_WHAT NEEDS TO BE DONE_.
Show every line of the records below that contains the string "point", copying each such line in full. Case counts.

_PROVIDED RECORDS_.
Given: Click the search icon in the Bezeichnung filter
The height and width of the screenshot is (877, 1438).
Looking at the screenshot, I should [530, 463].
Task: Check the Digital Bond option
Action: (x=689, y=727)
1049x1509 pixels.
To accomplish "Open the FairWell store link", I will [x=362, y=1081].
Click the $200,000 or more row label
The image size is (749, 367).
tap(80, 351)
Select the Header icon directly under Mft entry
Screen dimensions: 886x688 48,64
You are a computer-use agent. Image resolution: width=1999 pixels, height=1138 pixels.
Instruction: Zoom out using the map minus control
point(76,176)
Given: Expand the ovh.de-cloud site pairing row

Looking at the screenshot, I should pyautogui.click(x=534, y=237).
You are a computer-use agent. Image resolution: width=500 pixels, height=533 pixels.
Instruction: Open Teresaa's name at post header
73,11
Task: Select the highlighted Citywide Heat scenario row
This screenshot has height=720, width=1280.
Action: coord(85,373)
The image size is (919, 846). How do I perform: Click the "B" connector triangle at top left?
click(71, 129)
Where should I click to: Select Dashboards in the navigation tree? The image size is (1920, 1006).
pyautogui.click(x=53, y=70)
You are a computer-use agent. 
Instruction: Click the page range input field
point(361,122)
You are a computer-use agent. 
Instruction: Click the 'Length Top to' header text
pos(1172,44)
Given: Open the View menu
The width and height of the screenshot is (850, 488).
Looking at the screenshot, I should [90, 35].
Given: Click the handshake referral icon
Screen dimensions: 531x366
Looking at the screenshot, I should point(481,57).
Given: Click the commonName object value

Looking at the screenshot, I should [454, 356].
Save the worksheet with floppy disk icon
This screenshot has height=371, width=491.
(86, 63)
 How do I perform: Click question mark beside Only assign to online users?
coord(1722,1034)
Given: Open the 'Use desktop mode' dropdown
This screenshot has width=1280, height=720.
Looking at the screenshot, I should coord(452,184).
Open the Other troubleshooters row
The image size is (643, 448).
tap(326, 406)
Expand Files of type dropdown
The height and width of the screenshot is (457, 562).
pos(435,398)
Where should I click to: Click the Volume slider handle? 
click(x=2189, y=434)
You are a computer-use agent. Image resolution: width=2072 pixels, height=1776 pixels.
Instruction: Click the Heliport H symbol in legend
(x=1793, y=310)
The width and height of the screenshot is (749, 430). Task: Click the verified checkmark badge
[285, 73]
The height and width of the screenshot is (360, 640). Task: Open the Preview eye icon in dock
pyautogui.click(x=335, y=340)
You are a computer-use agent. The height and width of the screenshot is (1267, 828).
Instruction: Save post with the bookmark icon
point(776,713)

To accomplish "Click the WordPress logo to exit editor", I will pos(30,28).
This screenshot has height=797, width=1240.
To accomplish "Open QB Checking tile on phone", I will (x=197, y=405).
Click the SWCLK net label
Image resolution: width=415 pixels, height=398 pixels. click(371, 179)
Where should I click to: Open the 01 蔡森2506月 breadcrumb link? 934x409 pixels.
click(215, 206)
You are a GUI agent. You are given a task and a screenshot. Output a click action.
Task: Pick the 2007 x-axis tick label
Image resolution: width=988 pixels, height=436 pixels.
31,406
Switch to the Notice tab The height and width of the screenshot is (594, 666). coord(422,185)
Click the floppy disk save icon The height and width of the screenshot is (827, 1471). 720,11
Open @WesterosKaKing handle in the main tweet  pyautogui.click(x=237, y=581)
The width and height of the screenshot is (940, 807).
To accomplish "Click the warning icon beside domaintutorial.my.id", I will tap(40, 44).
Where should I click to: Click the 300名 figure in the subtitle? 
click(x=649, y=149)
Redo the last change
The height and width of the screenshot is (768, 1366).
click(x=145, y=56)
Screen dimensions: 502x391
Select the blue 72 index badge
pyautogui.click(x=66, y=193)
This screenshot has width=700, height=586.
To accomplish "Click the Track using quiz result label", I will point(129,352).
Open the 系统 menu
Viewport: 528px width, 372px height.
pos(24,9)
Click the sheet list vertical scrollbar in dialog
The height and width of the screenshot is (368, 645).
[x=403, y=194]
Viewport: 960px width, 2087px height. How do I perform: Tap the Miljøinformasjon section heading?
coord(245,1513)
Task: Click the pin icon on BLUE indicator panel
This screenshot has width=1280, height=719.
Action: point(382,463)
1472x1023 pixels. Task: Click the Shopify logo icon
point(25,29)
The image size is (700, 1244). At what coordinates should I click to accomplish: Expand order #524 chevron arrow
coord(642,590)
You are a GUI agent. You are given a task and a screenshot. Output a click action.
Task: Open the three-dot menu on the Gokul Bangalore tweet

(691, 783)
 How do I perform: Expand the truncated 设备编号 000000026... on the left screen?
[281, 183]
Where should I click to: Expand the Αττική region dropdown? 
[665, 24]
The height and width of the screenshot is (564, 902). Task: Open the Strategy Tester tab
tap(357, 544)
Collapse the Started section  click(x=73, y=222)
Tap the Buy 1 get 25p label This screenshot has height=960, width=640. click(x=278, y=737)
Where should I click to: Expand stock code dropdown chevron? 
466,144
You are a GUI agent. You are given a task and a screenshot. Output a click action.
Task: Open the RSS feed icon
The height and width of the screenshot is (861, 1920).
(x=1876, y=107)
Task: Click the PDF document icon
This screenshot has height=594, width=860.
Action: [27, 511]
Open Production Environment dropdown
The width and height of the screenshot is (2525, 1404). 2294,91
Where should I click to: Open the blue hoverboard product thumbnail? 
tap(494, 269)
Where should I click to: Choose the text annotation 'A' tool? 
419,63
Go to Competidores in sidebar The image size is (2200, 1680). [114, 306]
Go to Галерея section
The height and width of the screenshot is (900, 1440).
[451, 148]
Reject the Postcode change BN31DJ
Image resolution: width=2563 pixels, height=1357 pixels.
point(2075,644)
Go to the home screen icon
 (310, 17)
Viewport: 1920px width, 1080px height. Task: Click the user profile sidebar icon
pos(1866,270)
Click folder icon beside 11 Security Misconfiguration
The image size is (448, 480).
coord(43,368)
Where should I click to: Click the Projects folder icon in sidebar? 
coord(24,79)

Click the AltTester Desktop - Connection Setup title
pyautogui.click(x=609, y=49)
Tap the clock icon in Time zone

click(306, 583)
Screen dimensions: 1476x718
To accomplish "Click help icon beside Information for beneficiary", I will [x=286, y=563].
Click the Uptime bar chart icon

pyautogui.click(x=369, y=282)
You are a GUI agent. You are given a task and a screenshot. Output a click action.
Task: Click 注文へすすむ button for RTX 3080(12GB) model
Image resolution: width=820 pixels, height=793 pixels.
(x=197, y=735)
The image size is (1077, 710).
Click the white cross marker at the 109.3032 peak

_EXERCISE RESULT_.
point(76,176)
point(361,122)
Looking at the screenshot, I should point(481,57).
point(776,713)
To accomplish "Click the Track using quiz result label", I will point(129,352).
Action: point(382,463)
point(25,29)
point(2075,644)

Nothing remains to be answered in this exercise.